De Grasse arrived in the Chesapeake on 30 August 1781 with 28 ships of the line. The British relief fleet under Sir Thomas Graves engaged him at the Battle of the Chesapeake on 5 September 1781. The engagement was indecisive in direct casualties but decisive in operational outcome — the British fleet withdrew north to New York for repairs, leaving the French fleet in unchallenged control of the Chesapeake. Cornwallis could not now be extracted by sea.
The siege
The combined Franco-American army of approximately 17,000 arrived outside Yorktown on 28 September 1781. Cornwallis’s garrison was approximately 7,000. The siege ran three weeks.
The engineering work was commanded by the French engineer Louis Lebègue Duportail. The first parallel trench was completed on 6 October. The second parallel — within 280 metres of the British works — was completed on 14 October after the capture of British redoubts 9 and 10 (the Redoubt 10 capture was commanded by the Lieutenant Colonel Alexander Hamilton, who led the American infantry assault personally).
The siege artillery in the second parallel could reach every point in the British position. The bombardment from 14-17 October destroyed most of the British defensive positions. Cornwallis attempted a breakout across the York River on the night of 16-17 October; the breakout was driven back by storms.

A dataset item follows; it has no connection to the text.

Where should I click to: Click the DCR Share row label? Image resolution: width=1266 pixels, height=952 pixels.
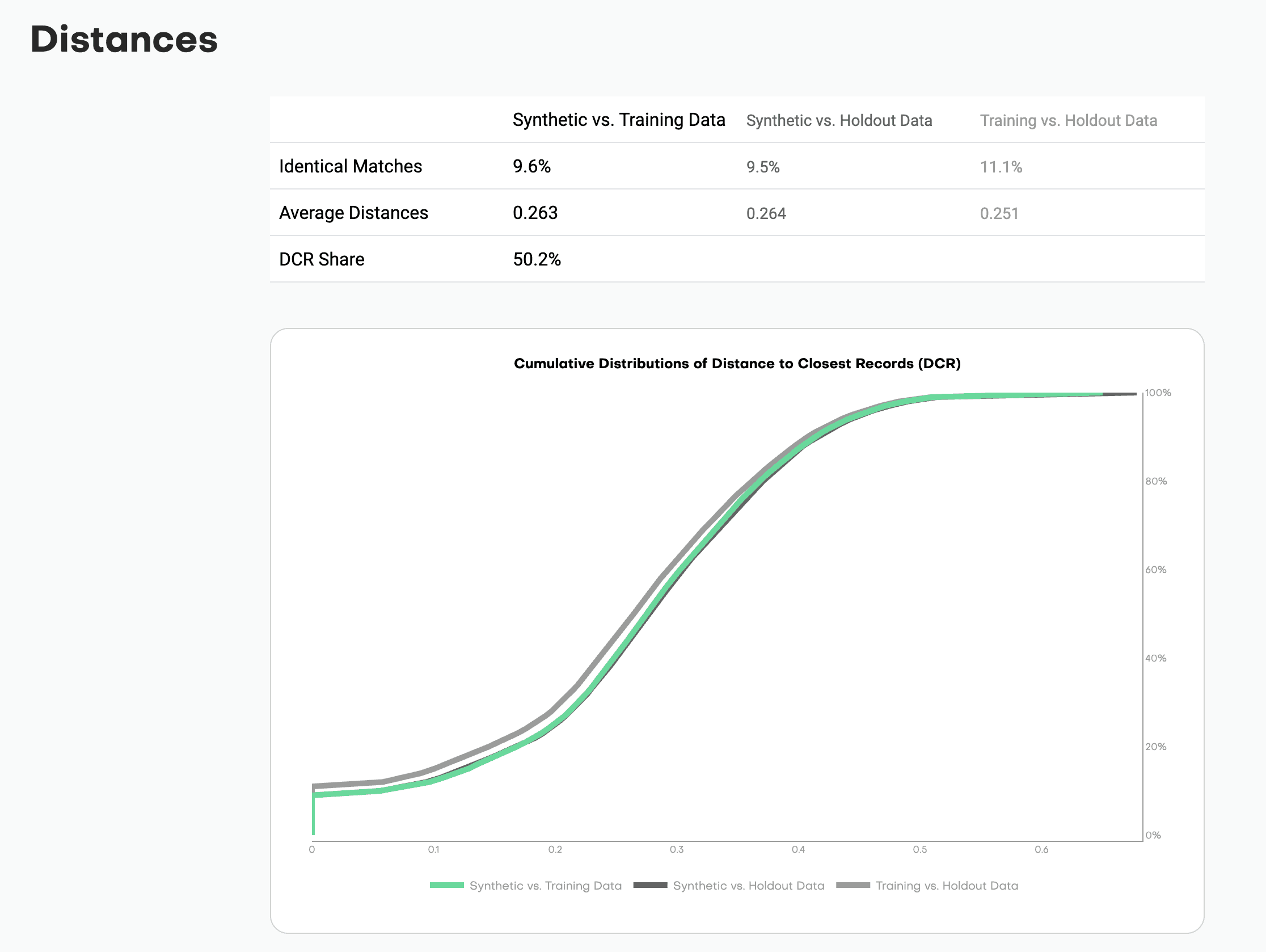click(x=321, y=259)
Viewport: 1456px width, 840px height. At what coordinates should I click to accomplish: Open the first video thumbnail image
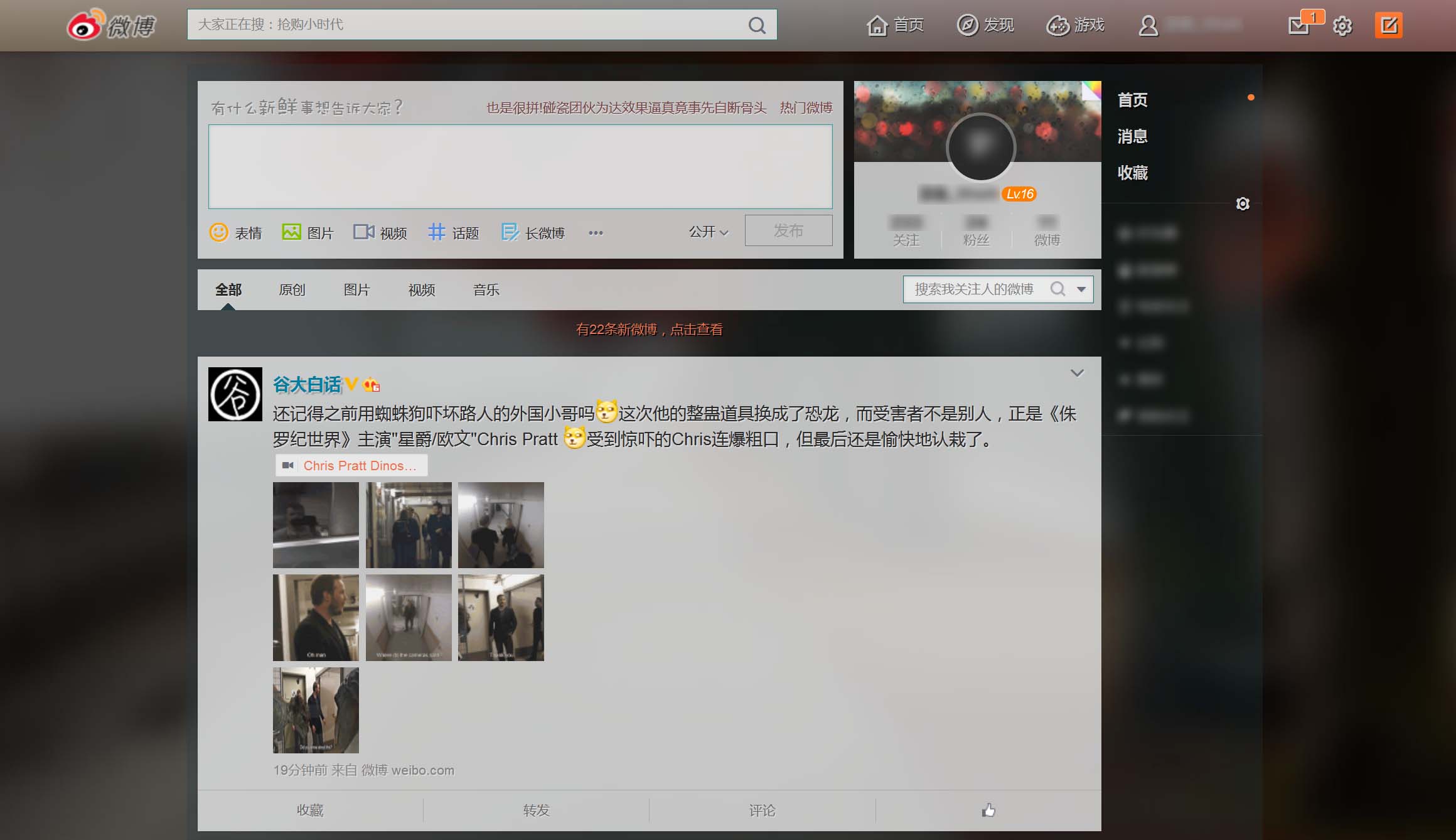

On the morning of 17 October 1781 Cornwallis sent a drummer with a white flag to Washington’s lines proposing surrender terms. The negotiations took two days. The surrender was formal on 19 October 1781.
The surrender ceremony
The surrender ceremony was held on the afternoon of 19 October. Approximately 7,000 British and German soldiers marched out between the American and French lines and laid down their weapons. Cornwallis himself did not attend; he pleaded illness. His deputy Brigadier-General Charles O’Hara attempted to surrender Cornwallis’s sword to the French commander Rochambeau (a deliberate slight to Washington); Rochambeau refused and directed O’Hara to Washington; Washington directed O’Hara to his American deputy Benjamin Lincoln (who had himself surrendered at Charleston in 1780 and was being given the reciprocal honour). O’Hara surrendered the sword to Lincoln.
The British band reportedly played the tune The World Turned Upside Down during the ceremony. The story is attested in American memoirs from the 1820s and may be accurate; the direct contemporary evidence is unclear.
What followed
The British Prime Minister Lord North received the news of Yorktown in London on 25 November 1781. He reportedly responded “Oh God, it is all over.” His government fell within three months. The new Rockingham administration opened peace negotiations.
The Treaty of Paris of 3 September 1783 recognised American independence. The 13 colonies became the United States of America. Britain retained Canada, the West Indies, and strategic Atlantic posts.
Cornwallis recovered from the Yorktown defeat in career terms. He was appointed Governor-General of India in 1786 and commanded the British forces in the Third Anglo-Mysore War (1789-1792) — the successful war against the Tipu Sultan that the earlier 1780-1784 Second Anglo-Mysore War had lost. He died in India in October 1805, aged 66.